> [Excerpted text]:
◆ ◆ ◆ ◆

Theodore Meyer, Information Architect, Earth Science Data and Information System Project, NASA GSFC
Ramachandran Suresh, Principal Scientist, Hughes STX
Douglas Ilg, Senior Programmer/Analyst, Hughes STX
Bruce Moxon, Manager of Advanced Technology Projects, Science Data Processing Segment, HAIS
The National Aeronautics and Space Administration is developing the Earth Observing System Data and Information System (EOSDIS) to receive, process, and distribute Earth and environmental science data from the EOS series of sensors to be launched beginning in 1997 as a part of the Mission to Planet Earth program. This paper describes how Mosaic, HDF, and NCSA's Collage can support access and sharing of Earth science data by users of this system. Additionally, the paper presents the relationship of WWW and EOSDIS development.
Mission to Planet Earth (MTPE) is a program to support the collection and distribution of reliable Earth and environmental science data to study global change. Beginning in 1997, a series of Earth science remote sensing satellites, known as the Earth Observing System (EOS), will be launched as NASA's centerpiece in support of the MTPE. The EOS Data and Information System (EOSDIS) will process the large amount of data generated by the sensors from these satellites. EOSDIS is a distributed system currently being developed by NASA, which will receive, compile, process, and distribute the massive amount of data collected by the EOS instruments and related Earth science programs. EOSDIS will be one of the largest data systems in the world and will pose technological challenges in the areas of data processing, access, and distribution. This system will need to accommodate a very large and diverse user community. Software tools like Mosaic and WWW servers can play a major role in providing additional access to information and allowing researchers to share science data during the EOS era.

◆ ◆ ◆ ◆

(Dataset entries)
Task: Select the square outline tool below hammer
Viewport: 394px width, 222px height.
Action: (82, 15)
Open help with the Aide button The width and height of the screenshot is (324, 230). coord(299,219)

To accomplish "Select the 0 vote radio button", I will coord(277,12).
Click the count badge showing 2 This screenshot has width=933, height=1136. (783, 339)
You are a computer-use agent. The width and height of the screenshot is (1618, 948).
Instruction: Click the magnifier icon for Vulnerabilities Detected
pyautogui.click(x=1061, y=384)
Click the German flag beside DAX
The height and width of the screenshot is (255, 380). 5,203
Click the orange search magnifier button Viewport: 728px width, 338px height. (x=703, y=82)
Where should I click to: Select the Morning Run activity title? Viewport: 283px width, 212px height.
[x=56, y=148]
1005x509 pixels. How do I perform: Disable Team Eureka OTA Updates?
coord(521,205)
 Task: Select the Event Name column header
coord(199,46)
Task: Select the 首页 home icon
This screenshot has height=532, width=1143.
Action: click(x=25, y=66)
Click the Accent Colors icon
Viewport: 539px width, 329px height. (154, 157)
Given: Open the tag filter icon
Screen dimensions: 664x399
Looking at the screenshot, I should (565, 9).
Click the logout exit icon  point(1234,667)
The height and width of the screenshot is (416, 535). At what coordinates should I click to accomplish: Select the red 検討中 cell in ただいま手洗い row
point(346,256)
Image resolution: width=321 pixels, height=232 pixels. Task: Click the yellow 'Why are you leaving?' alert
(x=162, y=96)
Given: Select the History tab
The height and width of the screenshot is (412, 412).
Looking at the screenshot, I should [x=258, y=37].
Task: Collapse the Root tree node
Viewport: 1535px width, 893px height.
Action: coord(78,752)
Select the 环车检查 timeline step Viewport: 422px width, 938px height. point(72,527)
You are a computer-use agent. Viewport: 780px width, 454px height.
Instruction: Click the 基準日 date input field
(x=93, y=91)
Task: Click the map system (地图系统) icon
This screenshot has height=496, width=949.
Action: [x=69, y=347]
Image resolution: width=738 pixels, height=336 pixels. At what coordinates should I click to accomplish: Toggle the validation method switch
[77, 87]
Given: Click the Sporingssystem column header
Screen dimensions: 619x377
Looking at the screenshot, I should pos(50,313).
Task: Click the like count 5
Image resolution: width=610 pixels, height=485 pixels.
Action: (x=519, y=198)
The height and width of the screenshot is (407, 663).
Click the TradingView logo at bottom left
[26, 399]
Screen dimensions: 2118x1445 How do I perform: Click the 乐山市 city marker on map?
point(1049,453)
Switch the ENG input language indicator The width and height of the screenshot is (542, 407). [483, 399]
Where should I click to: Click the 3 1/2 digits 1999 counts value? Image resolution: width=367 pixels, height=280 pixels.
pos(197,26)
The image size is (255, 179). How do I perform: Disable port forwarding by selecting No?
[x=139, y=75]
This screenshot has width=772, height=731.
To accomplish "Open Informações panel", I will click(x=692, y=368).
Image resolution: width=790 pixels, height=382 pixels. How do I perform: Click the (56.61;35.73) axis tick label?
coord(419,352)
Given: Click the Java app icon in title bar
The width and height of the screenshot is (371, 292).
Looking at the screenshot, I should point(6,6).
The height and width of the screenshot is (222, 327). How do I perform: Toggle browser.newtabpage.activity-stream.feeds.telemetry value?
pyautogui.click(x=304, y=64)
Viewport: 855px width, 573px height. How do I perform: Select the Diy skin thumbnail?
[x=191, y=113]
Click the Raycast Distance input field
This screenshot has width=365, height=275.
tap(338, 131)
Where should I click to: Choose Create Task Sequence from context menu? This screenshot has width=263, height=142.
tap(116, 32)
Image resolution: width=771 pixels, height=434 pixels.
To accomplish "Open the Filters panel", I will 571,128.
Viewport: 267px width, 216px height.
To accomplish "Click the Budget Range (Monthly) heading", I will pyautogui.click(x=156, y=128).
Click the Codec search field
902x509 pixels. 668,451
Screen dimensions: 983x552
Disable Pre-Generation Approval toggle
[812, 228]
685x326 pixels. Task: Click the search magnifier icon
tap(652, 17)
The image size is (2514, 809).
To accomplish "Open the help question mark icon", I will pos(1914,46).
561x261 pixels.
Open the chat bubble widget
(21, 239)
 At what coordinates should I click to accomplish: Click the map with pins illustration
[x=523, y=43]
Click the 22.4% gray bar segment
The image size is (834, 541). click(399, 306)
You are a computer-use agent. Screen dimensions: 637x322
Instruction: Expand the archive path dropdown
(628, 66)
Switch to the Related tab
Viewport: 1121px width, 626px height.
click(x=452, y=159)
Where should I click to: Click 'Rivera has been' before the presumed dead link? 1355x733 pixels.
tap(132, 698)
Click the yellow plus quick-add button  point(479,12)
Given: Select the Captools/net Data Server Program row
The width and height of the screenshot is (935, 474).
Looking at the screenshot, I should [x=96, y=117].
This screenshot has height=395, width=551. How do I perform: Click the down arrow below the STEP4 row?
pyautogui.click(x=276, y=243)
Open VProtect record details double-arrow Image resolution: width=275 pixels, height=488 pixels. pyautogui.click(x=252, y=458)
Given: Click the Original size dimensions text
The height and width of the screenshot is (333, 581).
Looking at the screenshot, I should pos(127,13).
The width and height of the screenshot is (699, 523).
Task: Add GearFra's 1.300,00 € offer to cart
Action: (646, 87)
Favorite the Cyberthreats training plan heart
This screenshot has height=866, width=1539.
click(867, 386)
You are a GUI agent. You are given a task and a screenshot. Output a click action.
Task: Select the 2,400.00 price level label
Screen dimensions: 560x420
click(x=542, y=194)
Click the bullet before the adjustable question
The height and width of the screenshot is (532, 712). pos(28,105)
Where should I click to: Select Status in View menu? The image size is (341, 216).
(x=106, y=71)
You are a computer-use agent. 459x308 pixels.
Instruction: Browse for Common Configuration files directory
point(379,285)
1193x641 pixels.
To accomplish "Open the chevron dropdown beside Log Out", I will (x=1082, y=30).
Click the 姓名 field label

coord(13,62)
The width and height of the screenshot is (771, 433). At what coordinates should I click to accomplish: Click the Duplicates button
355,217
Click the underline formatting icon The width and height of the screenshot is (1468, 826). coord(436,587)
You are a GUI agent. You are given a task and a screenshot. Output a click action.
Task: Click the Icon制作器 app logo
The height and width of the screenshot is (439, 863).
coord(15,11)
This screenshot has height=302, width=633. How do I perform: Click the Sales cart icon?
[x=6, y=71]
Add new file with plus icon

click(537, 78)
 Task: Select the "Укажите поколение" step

◆ ◆ ◆ ◆

Can you write the next part of the EOSDIS paper above, picking up after its last sentence about Mosaic and WWW servers in the EOS era?

An operational prototype of EOSDIS called Version 0 (V0) was built using existing Earth science data at 9 Distributed Active Archive Centers (DAACs). This system, built by NASA and the DAACs, is currently operational and is accessible to users. Some components of EOSDIS V0 system use Mosaic to provide access to information describing data sets. The section in this paper titled "EOS Home Pages" provides sources of information to more completely describe MTPE, EOS, and related projects. Additionally, a variety of documents completely describes the requirements and architecture of EOSDIS, the location and host institutions for the DAACs, and methods for accessing the current V0.
The Hierarchical Data Format (HDF) is a data format developed at NCSA to support the transport of scientific data between computing platforms. HDF was adopted as the standard data format for data distribution for the V0 system in 1991. Since then, a large number of Earth science data sets representing different data structures have been implemented in HDF and distributed to the users. Initially these data sets were distributed on CD-ROMs, tapes and on-line with various software tools.
Recently, an interface with HDF and Mosaic was developed with links to NCSA's Collage application. As a result, many of these data sets are available to a larger number of users on-line. The V0 Information Management System (IMS) Guide subsystem also uses the Mosaic library to provide links to the DAACs.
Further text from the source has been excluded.